I am just coming out of the darkness that postpartum depression blanketed my life with. I am just starting to feel like myself again, after more than two years of hard times. That’s right, PPD doesn’t always end at the one year mark. And it doesn’t always begin after your baby is born.
It’s been a long haul for me, there’s no question. Postpartum depression was something I was so afraid of, but in the end, I’m incredibly grateful I endured it. Sometimes our darkest moments can lead us to our greatest ones. That’s certainly been the case for me.
Here are some of the other things I’ve learned from pushing my way through PPD and coming out on the other side.
You Can Care For Your Baby Despite Not Yet Having Bonded Yet
I think this was my biggest fear when I was dealing with postpartum depression, and I know lots of expectant moms who've felt the same way. How can you care for your baby if you don't yet love them? Luckily, we really are hardwired to take care of newborns (exceptional cases notwithstanding, of course) and even if we weren't, taking care of a baby is really just a series of things that you definitely can do. The doing of the things is not dependent on a profound emotional connection to the person you're doing them for.

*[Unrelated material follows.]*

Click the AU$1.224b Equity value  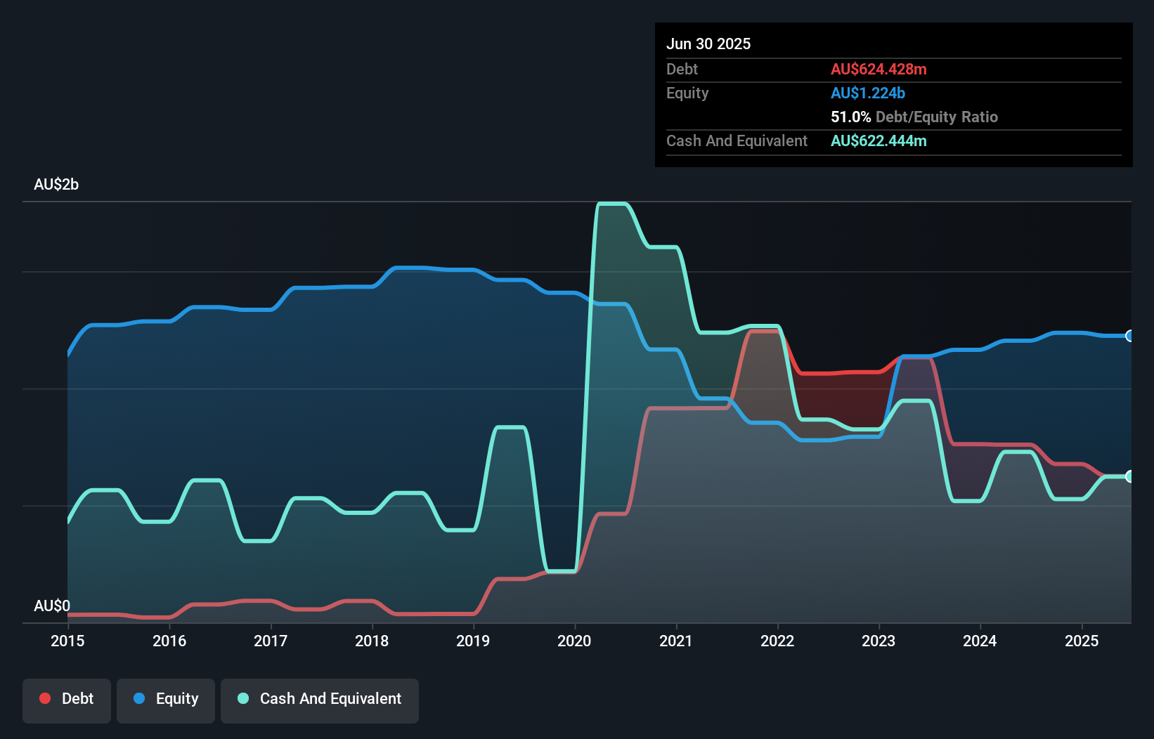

Love For Your Baby Will Eventually Develop, And It Happens At A Different Time For Every Mom
I knew women that were so deep in PPD, they lived day to day, constantly feeling guilty for not yet loving this tiny being they had given birth to. But at some point, invariably, love did develop, and now they get what I get: There is no one "right" time to fall in love with your baby. Some women fall in love the moment they find out they're pregnant, some right when they're kid is born, and for some, it might be nine months later on a random Tuesday. And none of those times is the "wrong" time.

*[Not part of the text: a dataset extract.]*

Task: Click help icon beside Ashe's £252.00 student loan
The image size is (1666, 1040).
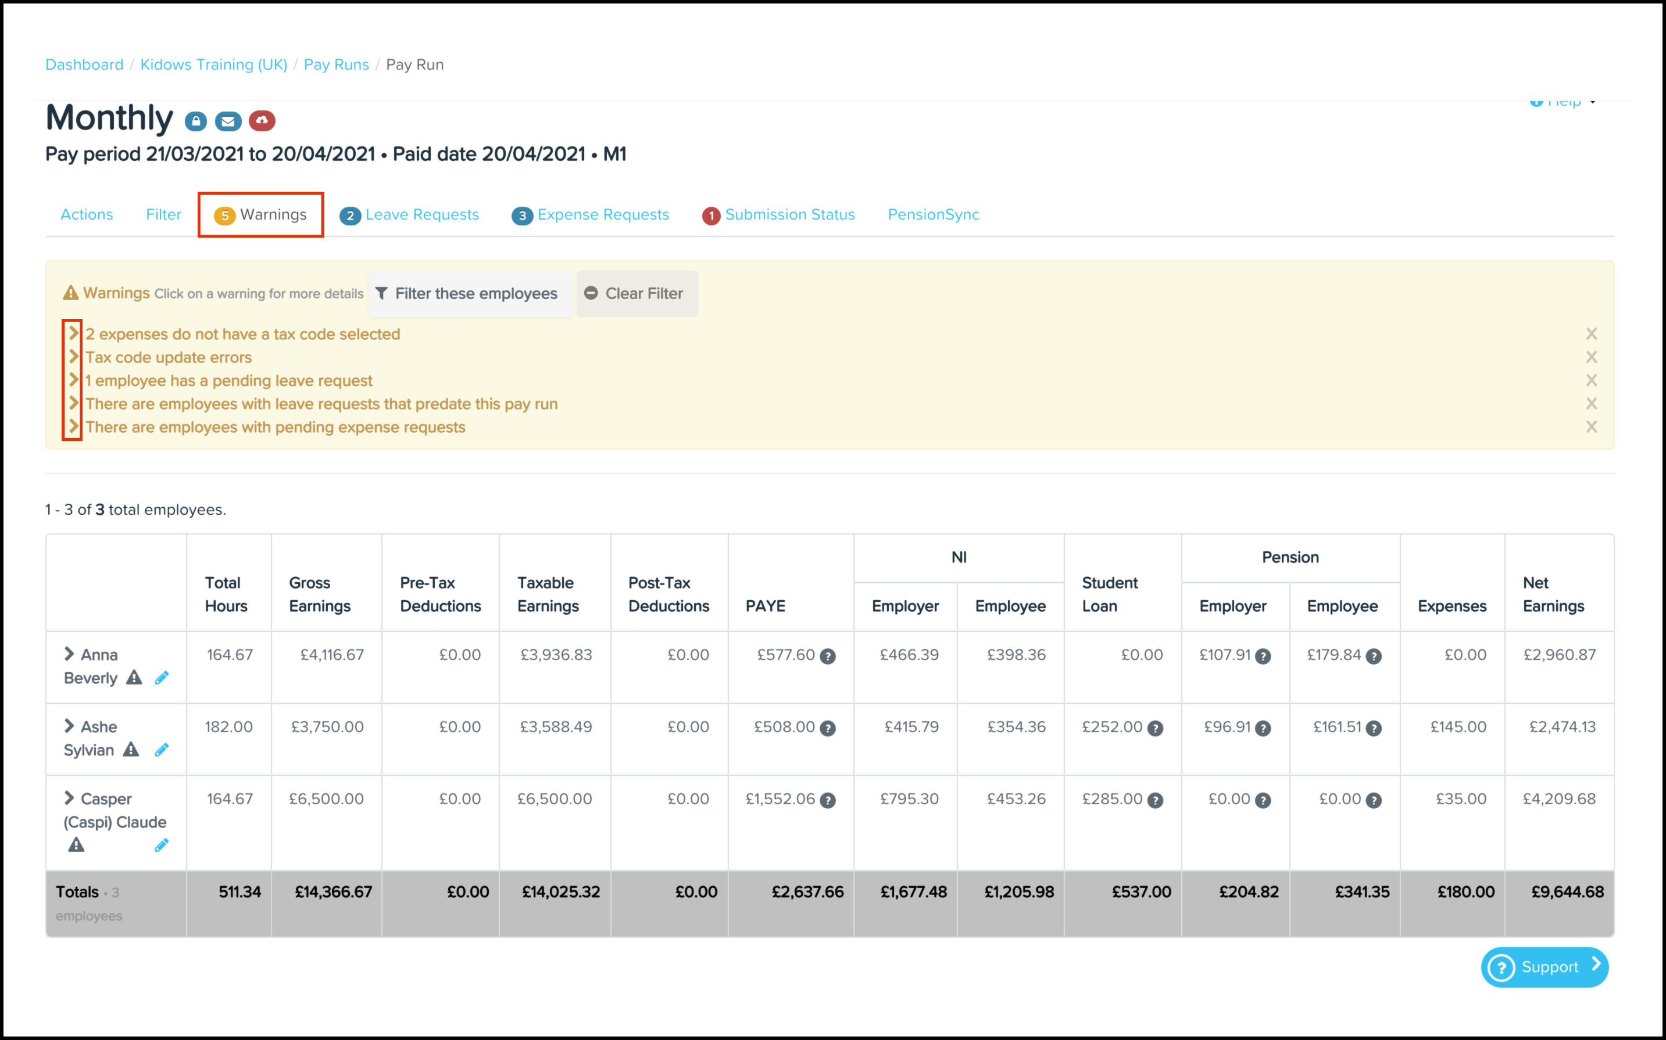Action: pos(1155,728)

Never Be Afraid Of Asking For — And Accepting — Help
Therapy is your friend. If you have the ability to speak to a professional to help figure out the best way to navigate what you're going through, do it. There is literally no downside.
The Stigma Of Taking Medication Is Not Worth Buying Into
Listen, some women can manage their postpartum depression and anxiety without needing to take meds. That is completely awesome, and I salute you ladies if other things worked for you. I turned out to be in the other category. After holding out for five months after my son was born, and wanting to punch people in the face for much of that time (thankfully, never my baby), I finally started on a drug that was deemed safe for breastfeeding. It changed my life. Again, medication isn't the best treatment for everyone, but what is the best for any mom dealing with this stuff? Keeping yourself completely open to all the possible treatment options. Continuing to suffer just because you're afraid of what pursuing certain kinds of treatment might say about you is senseless.
When People Tell You To Cheer Up, There Are A Few Responses To Choose From
I'm personally fond of the method pictured above, however, others have been known to just smile and nod, then turn away and roll their eyes. Both of these options involve the least amount of energy spent on schooling people who know nothing about PPD.
You Are Stronger Than This Disease
Postpartum depression is a challenging illness to wade through, for so many reasons, but ultimately because it runs counter to what society tells you you should be experiencing when you have a new baby. But let me tell you: There is no one way every "good" mom experiences early motherhood (or any other part of motherhood for that matter). Struggling now does not define you as a person, nor as a mother. And you will get through it. You've got this. If I can do it, so can you. And frankly, once you do, actually raising your baby will feel like a piece of cake. (Oh! Cake helps too. Get some cake, girl.)